Más allá del episodio Suñé, por cierto agrio, siempre le agradeceré a Simón El Hage y Mariquita Musa -ambos trabajaban de sol a sol, mi padre camionero, mi madre maestra- para que sus hijos pudiéramos estar allí, en el lugar de los hechos, en el escenario de la magia. Porque la magia era precisamente que en un solo acto, en un parpadeo, mis ídolos salieran de la tapa de El Gráfico y aparecieran en el verde césped del Dámaso Latasa. De la pantalla de la tele en blanco y negro a todos los colores, con el azul y oro dominando el óleo, al barrio de la Estación con que esa noche del 71 se revelaron ante mí y ante miles de vecinos.

No lo supe ese día ni al otro ni al otro. Debió pasar un buen tiempo para entender la sustancia de tal epifanía. Cuando uno mira con los ojos de un niño, uno mira con el asombro, con la ingenuidad, con la ilusión y la expectativa de algo que se representa ante uno, en carne y hueso, pero, en ese instante, no existe la memoria de proyección.

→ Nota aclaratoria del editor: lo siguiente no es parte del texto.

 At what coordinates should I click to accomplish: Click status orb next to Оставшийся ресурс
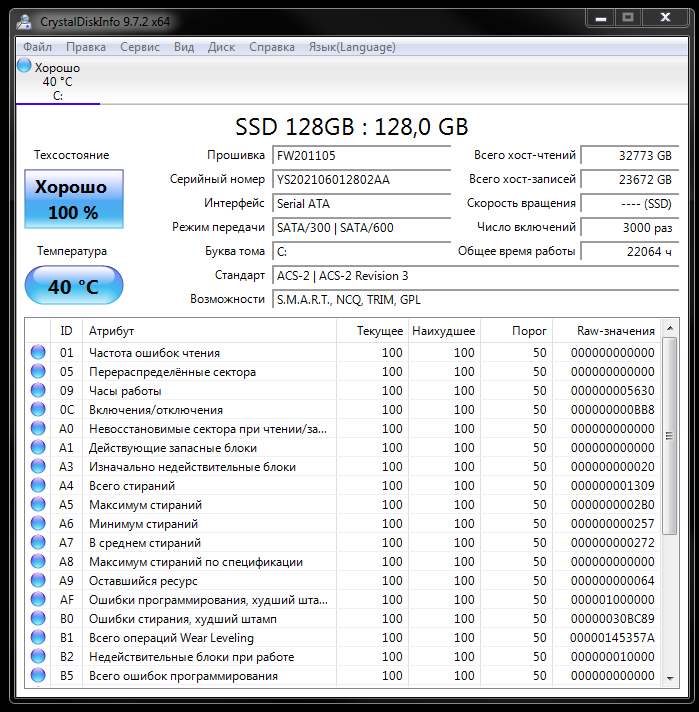click(38, 580)
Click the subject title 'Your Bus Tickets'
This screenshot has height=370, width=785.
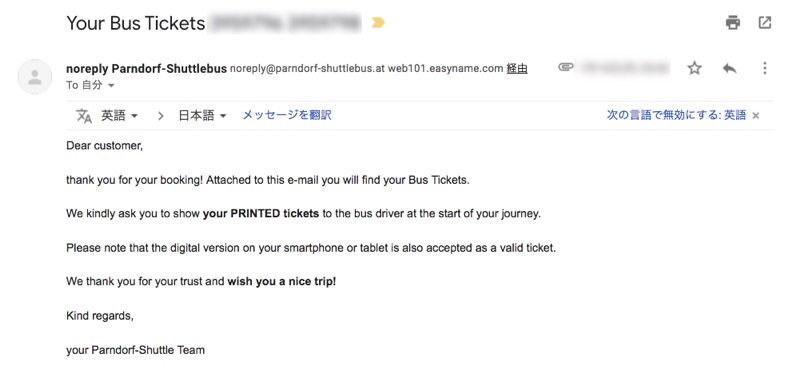point(136,23)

Uno mira embelesado a sus ídolos y esa es la noche perfecta. Lo que uno no sabe es que esa noche nos habrá de acompañar de por vida. Uno no sabe (Suñé no sabía y muy bien del marulo no estaba ya que años después se tiró de un edificio salvándose de milagro), uno no sabe, de niño, que ese momento quedará allí, en la memoria latente, a medida que pasen los años y se vaya de la infancia a la juventud y luego a la adultez.

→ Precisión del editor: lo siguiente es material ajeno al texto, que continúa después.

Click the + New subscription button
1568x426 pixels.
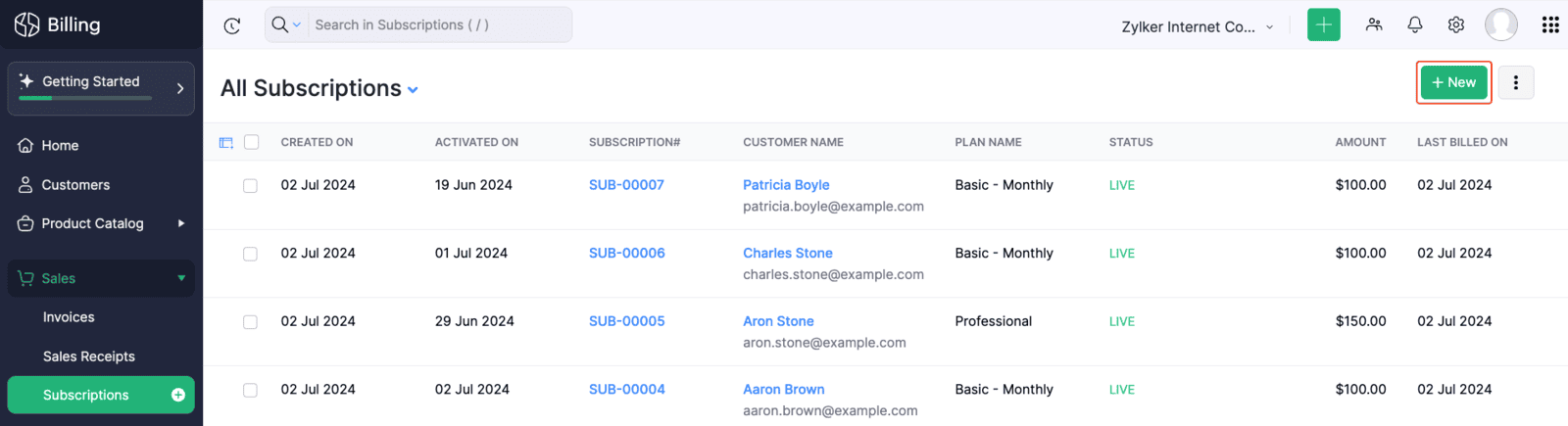click(x=1453, y=82)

Todo esto recordé ayer cuando tras la charla con los chiquitos y las niñas de quinto grado del Colegio San Ignacio, Marta Meineri me dijo esto: "Vos no podés darte cuenta lo que tu visita significó para ellos. Que hayan podido hablar y conocer el autor del libro que escribiste y en el que estuvieron trabajando todos estos días". Primero me reí, porque yo apenas soy un tipo que vive en esta ciudad, que escribe sus historias sin ninguna otra pretensión y que jamás me creeré nada de lo que no soy. Trabajo con la palabra y tuve la enorme suerte de vivir de esto en mi propia ciudad. De modo que eso que me estaba diciendo Marta lo podría haber aplicado a Paul Auster, Andrés Rivera, Juan José Saer, Juan Forn, Ricardo Piglia y tantos escritores que admiro.

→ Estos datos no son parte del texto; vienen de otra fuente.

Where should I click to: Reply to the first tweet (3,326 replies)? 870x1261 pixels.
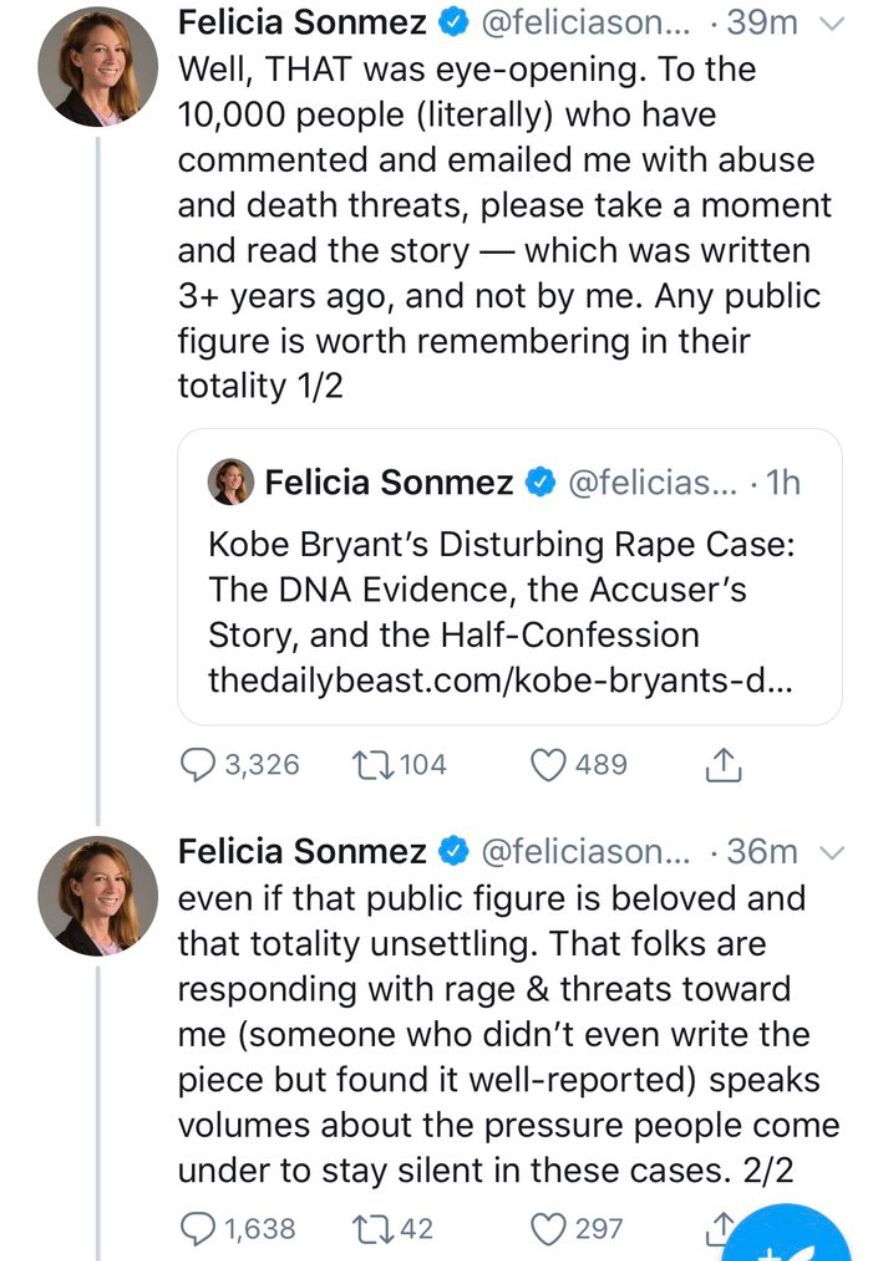(x=198, y=765)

La miré como diciéndole que no exagerara y me reí, y ella, advirtiendo mi sentido de la realidad y de mis propios límites en cuanto a ser nada más que un escribidor de pueblo adentro, me dijo: "No, Elías, no entendés. Para ellos esta tarde será inolvidable, la llevarán con ellos. Estuvieron y charlaron y tomaron notas y hablaron del libro con el autor que lo escribió. Son niños, ese es el punto, Elías. Te esperaron así, con tanto entusiasmo y expectativa durante dos semanas, con las tapas de tus libros decorando el salón, buscando tu página web para leer tus historias, dibujaron colectivos sobre las fotos que tomaron del libro del transporte, porque te querían conocer, y porque el autor había salido de las páginas de su libro para visitarlos a ellos en su escuela".

Entonces en ese instante me volvió a la memoria el "Chapa" Suñé, el papel picado volando hacia su pecho de gladiador azul y oro. Y su exabrupto inexplicable. Esa noche que me acompaña desde mis diez años hasta hoy. Y sentí que, como siempre, Marta, esa educadora de alma, tenía razón.